The Agency Workers' Regulations implement the EU's Agency Workers Directive and will give temporary agency workers the same rights to "basic working and employment conditions", such as pay and holidays, as directly employed staff doing the same work.

The new laws, which come into force from 1 October, will apply to agency workers who successfully complete a 12 week qualifying period. They will cost firms more than £1.8billion a year according to figures from the Department for Business, Innovation and Skills (BIS).

The report claims that lawyers told Downing Street that the Business Secretary's Department had "gold plated" the legislation with stricter requirements than those proscribed by Europe, despite Government commitments to reduce the administrative burden of "red tape" on businesses.

Martin Howe QC, an expert on EU law, provided confidential legal advice on the Government's options regarding the Directive, according to the paper.
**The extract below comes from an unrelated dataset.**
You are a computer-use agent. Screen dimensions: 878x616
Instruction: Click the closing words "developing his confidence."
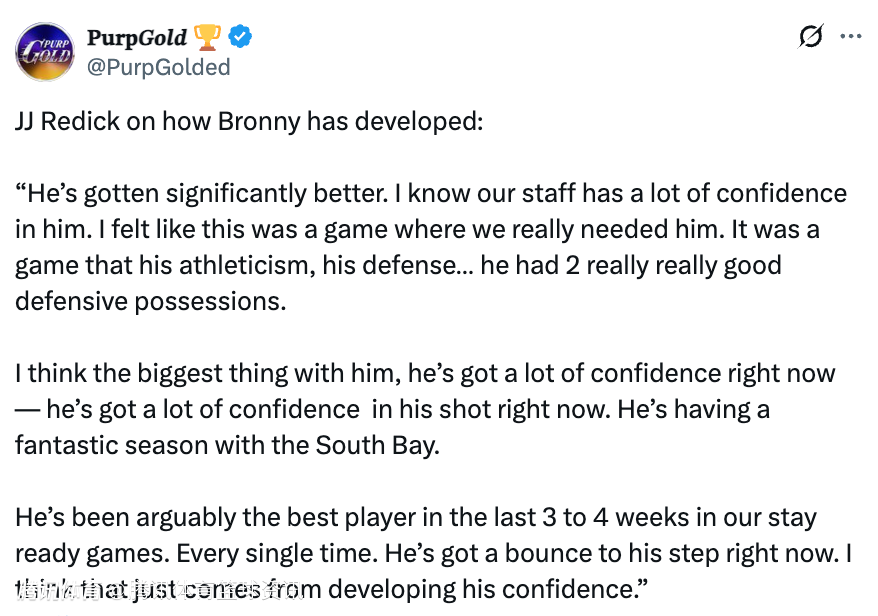(482, 589)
He suggested the Government had three choices if it did not wish to adopt the Directive in its entirety: to water down and delay the planned laws, to introduce new legislation in Parliament to overrule it or to ignore the Directive altogether.

A Downing Street spokesman told Out-Law.com that as the Regulations had been introduced by the previous Government, their application would be considered as part of the Government's "red tape challenge".

"We are now looking at every part of employment law as part of the red tape challenge. We want to do everything we can to help employers and drive growth," he said.

However an employment law expert with Pinsent Masons, the law firm behind Out-Law.com, insisted that the Regulations as they stand are manageable.

Simon Horsfield pointed out that industry bodies already accused the Government of "gold-plating" the Regulations in 2009.

The comment dates back to an opinion obtained from the European Commission by the Institute of Directors and the Association of Recruitment Consultants about the definition of "basic working and employment conditions" as outlined in the Regulations, said Horsfield.

The Commission indicated that the conditions in relation to pay and holiday which will apply to an agency worker after 12 weeks only cover what is set down in a country's laws, collective agreements with trade unions and other "binding general provisions".

The reference to "binding general provisions" relates to company level agreements or pay scales. Most small and medium-sized businesses will not have these, instead negotiating pay with employees on an individual basis, said Horsfield.

BIS guidance (50-page / 335KB PDF), published in May, does in fact indicate that the equal treatment provision in the Regulations cannot be established where there are "genuinely no 'basic working and employment conditions' that apply generally," he said.

"Compliance with the Regulations is manageable. BIS has provided comprehensive guidance to allow companies to prepare for them coming into force," said Horsfield.